An estimated 30% to 40% of students studying in large and small madrasas in the State are from Bihar and Uttar Pradesh, but the numbers are gradually falling.
Maulana Hafiz Peer Shabbir, president of Telangana and Andhra Pradesh chapter of Jamiat-e-Ulama Hind, a pan-India body of Muslim clerics, said while no definitive study on the number of such students was available, the downward trend was not only due to Islamic seminaries coming up in the two north Indian States, but owing to the awareness on the importance of school education and increased vigilance.
“We used to see students coming here by the droves. So much so that around three years ago, at Secunderabad railway station, police thought they were being trafficked and detained them as well as the teachers. The number of students from U.P. and Bihar is around 40%, but the drop in enrolment is approximately by 10%,” said Maulana Shabbir.
He said the Jamiat has been discouraging parents from sending children to the State for short-term courses such as Hifz (memorising the Quran). The nine-year Aalim course and the subsequent two-year Mufti course are different, he said. Others pointed out that the mushrooming of residential schools for minorities too has affected enrolments in madrasas.

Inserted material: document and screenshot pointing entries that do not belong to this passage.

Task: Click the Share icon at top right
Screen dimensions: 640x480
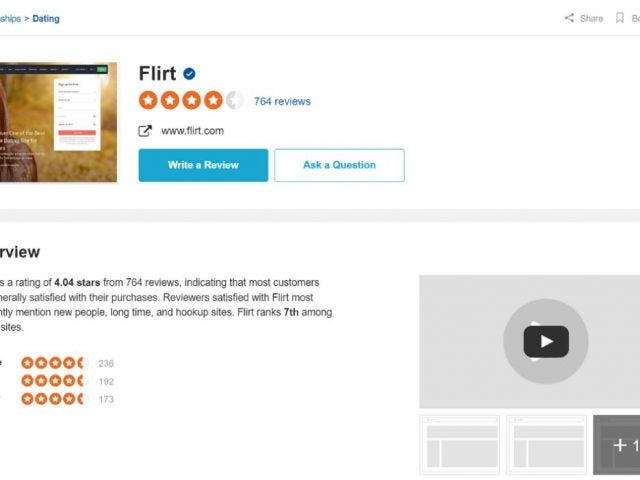Action: coord(569,18)
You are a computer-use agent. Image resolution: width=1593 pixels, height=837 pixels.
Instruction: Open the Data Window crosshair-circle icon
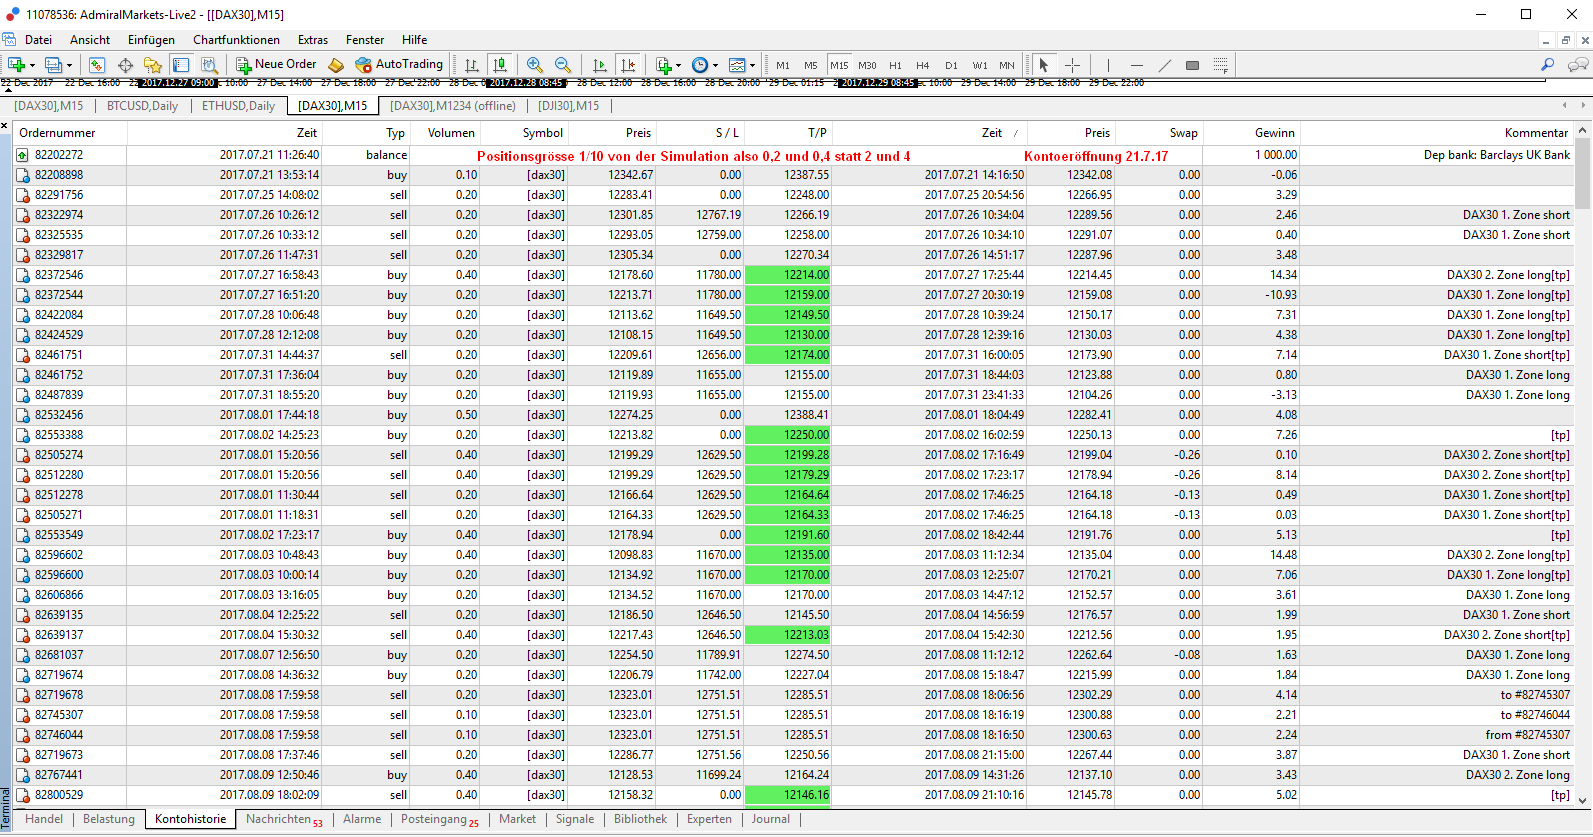[125, 65]
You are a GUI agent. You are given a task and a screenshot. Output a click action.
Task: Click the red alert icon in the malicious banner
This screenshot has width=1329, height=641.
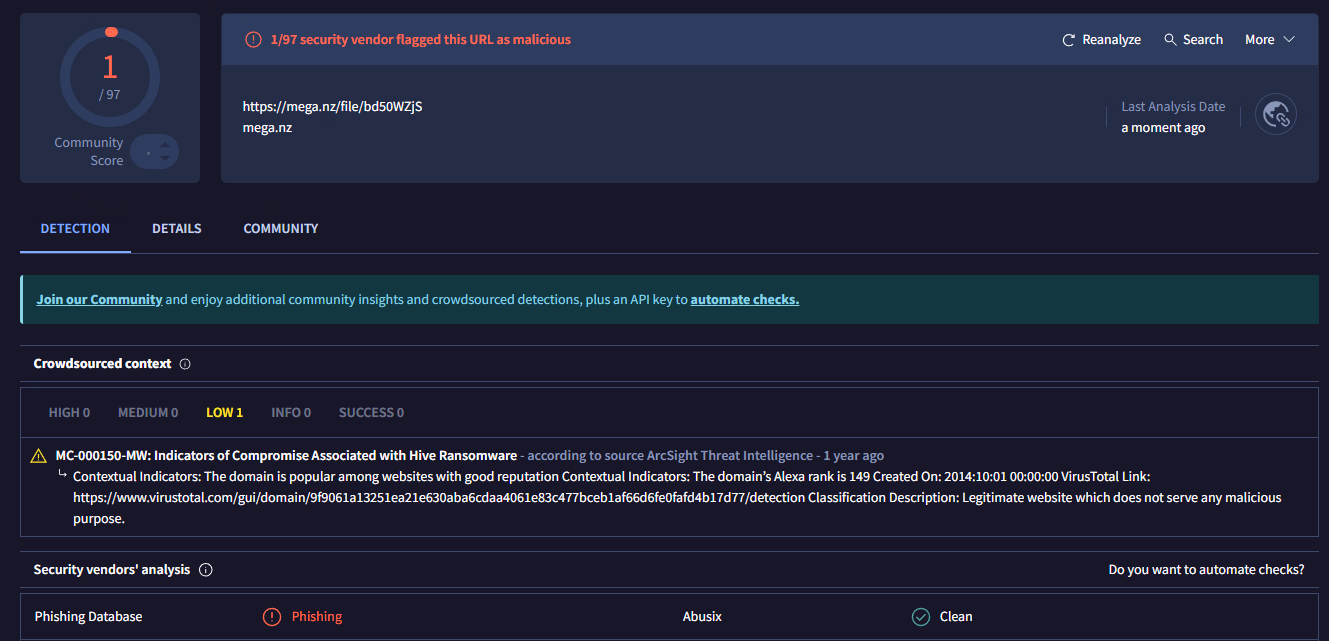(253, 40)
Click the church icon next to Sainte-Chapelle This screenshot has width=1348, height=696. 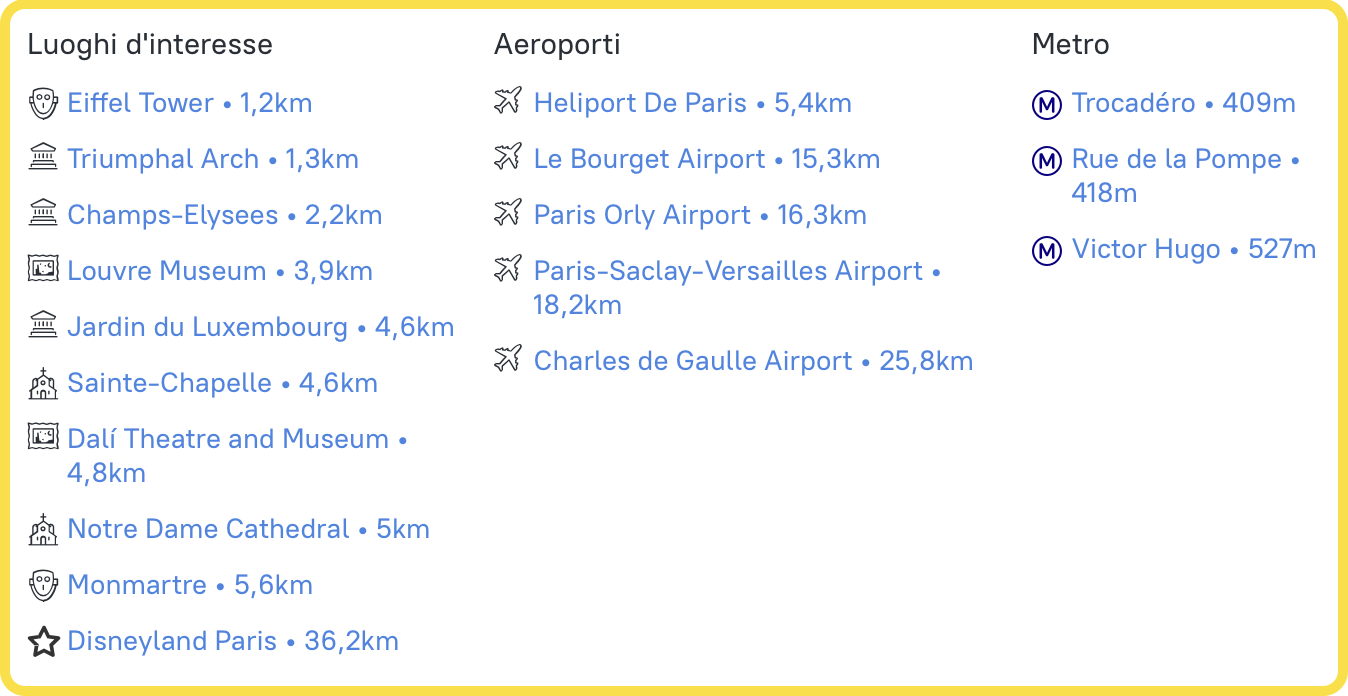pyautogui.click(x=43, y=383)
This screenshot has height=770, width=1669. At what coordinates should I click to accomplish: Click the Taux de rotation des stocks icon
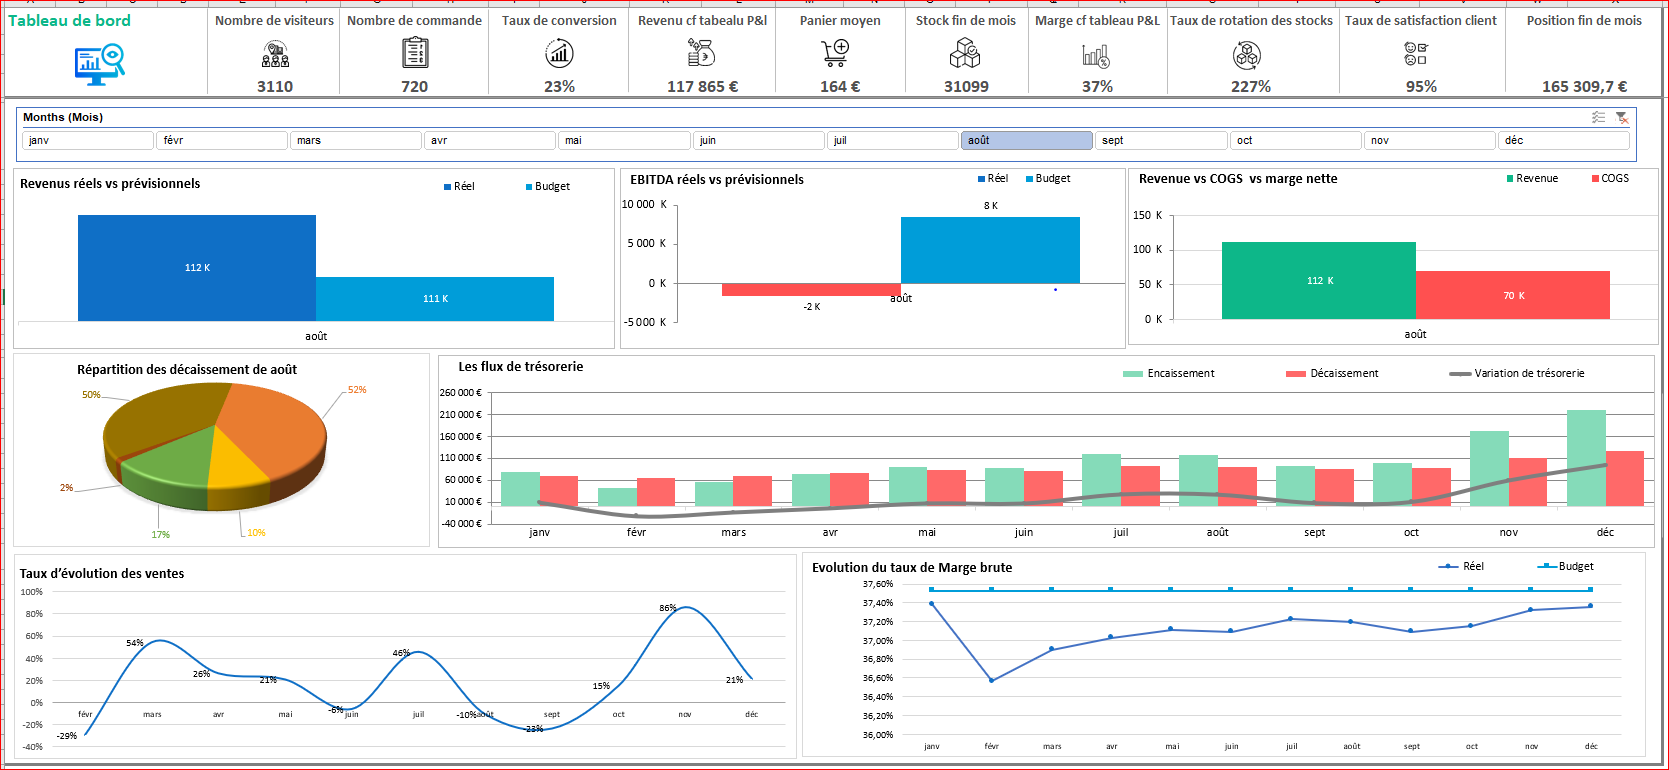pyautogui.click(x=1247, y=54)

The government records show that as many as 57,000 students had enrolled in madrasas across the State in 2016-17. And while the government provided financial assistance to 511 such Islamic seminaries under Sarva Shiksha Abhiyan in the same year, experts said the State has around 2,500 madrasas and maktabs.
But the madrasas are not strangers to controversy. While a Maulvi was arrested on Thursday for allegedly sexually assaulting minors at an Asifnagar madrasa, financial frauds too have come to light. It was only last year that the alleged instances of fund embezzlement was found in the 16 SSA-supported madrasas. Responding to a question in the Legislative Assembly, Education Minister Kadiyam Srihari said several officials were suspended for their alleged role in fund misappropriation.
While the government-administered madrasa boards, which emphasise teaching subjects like English and mathematics, exist in U.P. and Bihar, a large section of religious leaders from Telangana and Andhra Pradesh continue to oppose it.
“It was before the bifurcation of the State that the Congress government seemed interested in mainstreaming madrasa students, which the SSA categorises as ‘out-of-school children’. But the opposition and bifurcation stalled the activity. There is a need for self-assessment in madrasas, otherwise it’s likely that the governments will intervene,” activist S.Q. Masood said.